Jim Hicks on Establishing the Yeast Group at Cold Spring Harbor Laboratory
  Jim Hicks     Biography    
Recorded: 08 Aug 2001

In the ’77 meting Amar [Klar] came and he had very interesting results on mating type so instead of it just being Ira’s lab in 1975 there were more things to talk about in 1977. Once again it was Ray Gesteland that suggested that we could do more. The questions of who said what to whom is complicated because I only know who said what to me at different times. Well Jim [Watson] was involved in the background. This actually led to a bit of a conflict between Jim and myself because as far as I was concerned I had suggested to Ray that we come to Cold Spring Harbor. Or that Ray had suggested it to me and I had said, “Okay that would be great if we can do it. We’ll write a grant.” I’d never talked to Jim. But behind the scenes Ray had talked to Jim and said that he was lining up these people to come, but I didn’t know that at the time. As far as I was concerned I was just being a lone wolf doing this and then getting Jeff. I called Jeff and suggested it and he said he really needed to do a legitimate post doc because if he didn’t his career would be stunted by staying in the same field with the same people. So he wanted to do a post doc in actually in worms, probably, or flies and Ray made it tempting. He applied for a named postdoctoral fellowship and got a Howard Hughes fellowship, so that meant that he had gotten a post doc on his own which was important for his career. Cause we didn’t how long we were talking about doing this for one year and then moving on. That was all. That was all we were planning to do.
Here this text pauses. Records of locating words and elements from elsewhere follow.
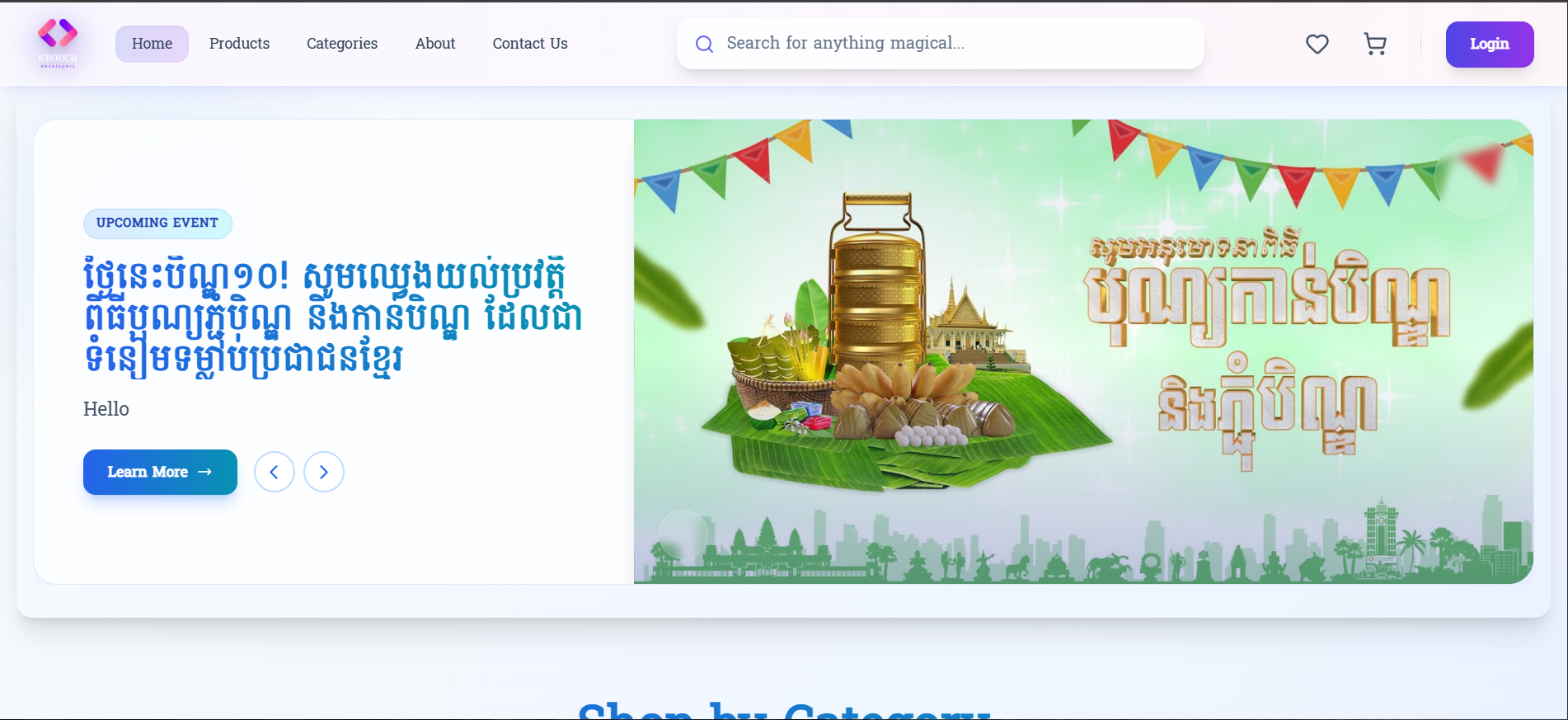Click the arrow inside Learn More button

(205, 472)
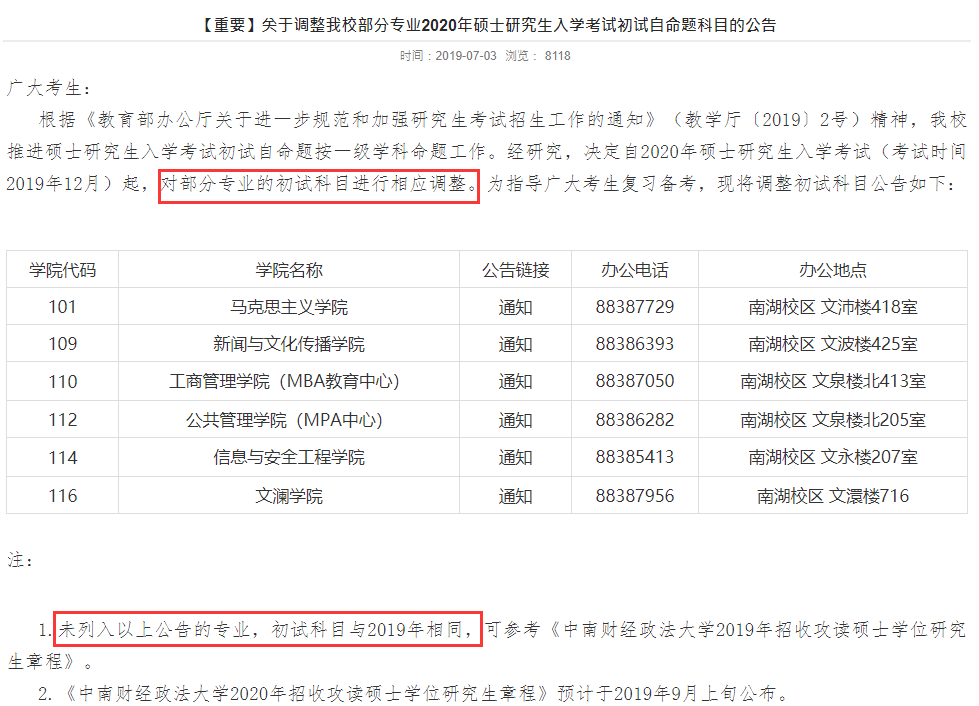Click the 学院代码 column header

(x=62, y=270)
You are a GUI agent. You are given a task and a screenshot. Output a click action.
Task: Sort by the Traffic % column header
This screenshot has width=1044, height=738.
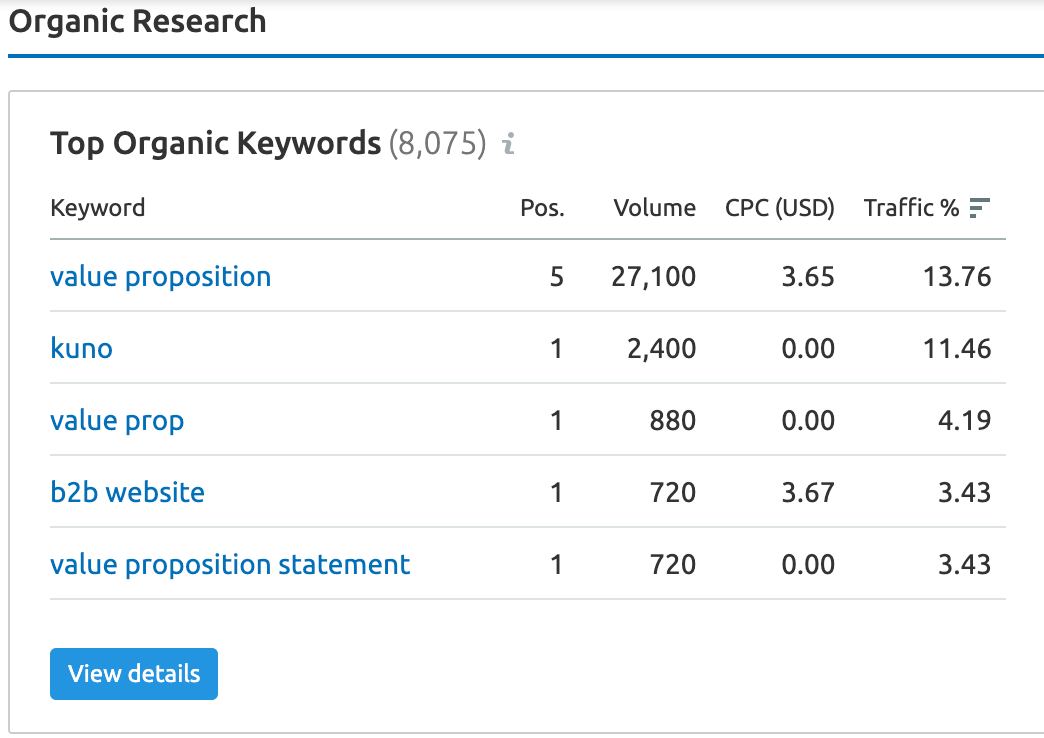(x=911, y=208)
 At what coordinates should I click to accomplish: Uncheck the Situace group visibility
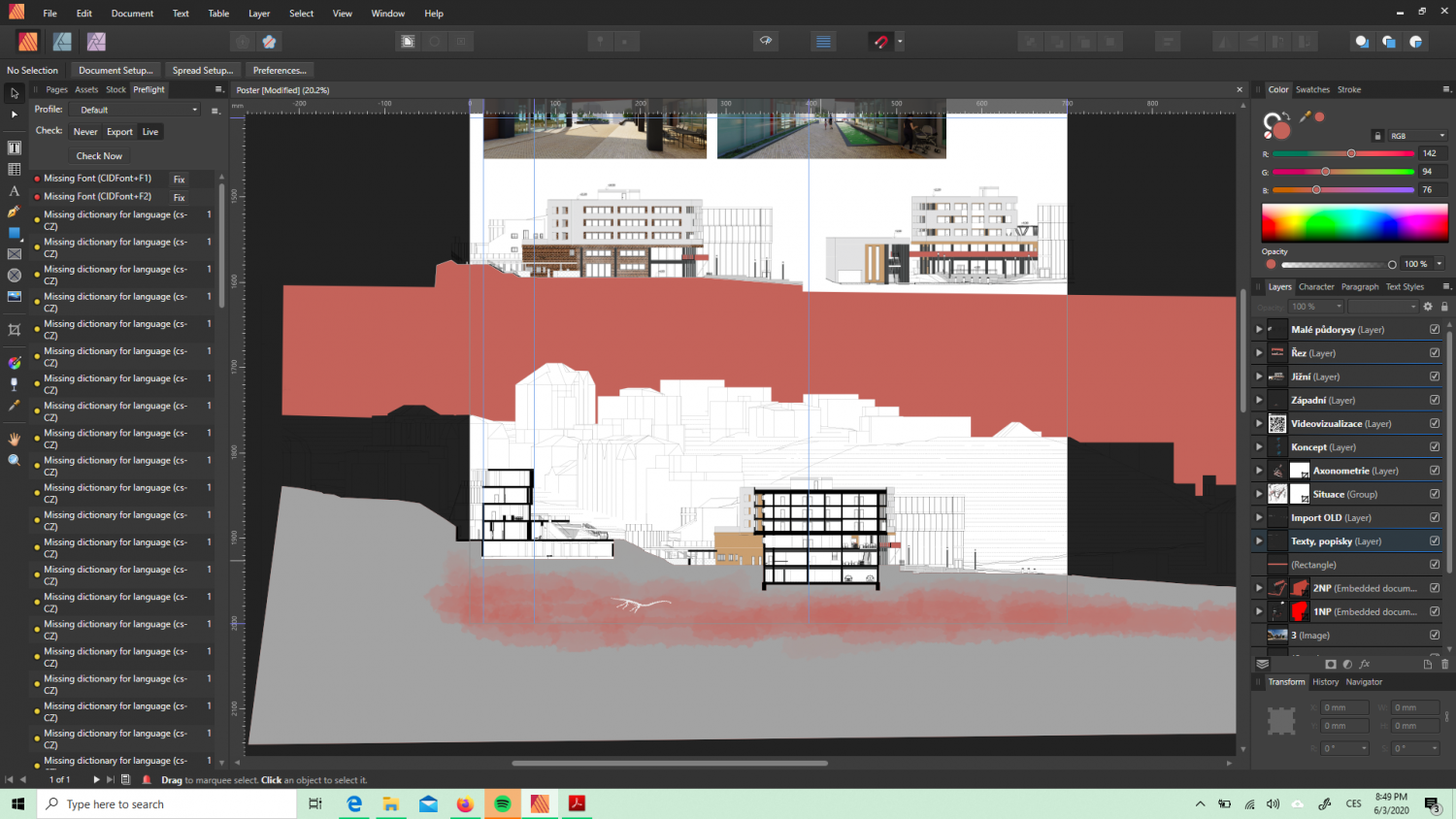[1435, 494]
We knew we had the mating type question ready to be solved and now there was recombinant DNA just coming on and so it was time to do it and we thought we could just do it in a year. As a matter of fact the first part of getting the mating types loci clone was really only a couple of years. It wasn’t very long.

James Hicks is a pioneer in the field of yeast genetics. He earned his Ph.D. degree in molecular biology and genetics from the University of Oregon, working with Ira Herskowitz.

Hicks researched with Jeff Strathern and Amar Klar in the Cold Spring Harbor Yeast group from 1977 to 1984 where they made outstanding discoveries about the mechanism of mating type switching in yeast.

Hicks is the co-founder and Chief Technology Officer of ViroGenomics, a Portland biotech company that is searching for new treatments for chronic and acute viral disease.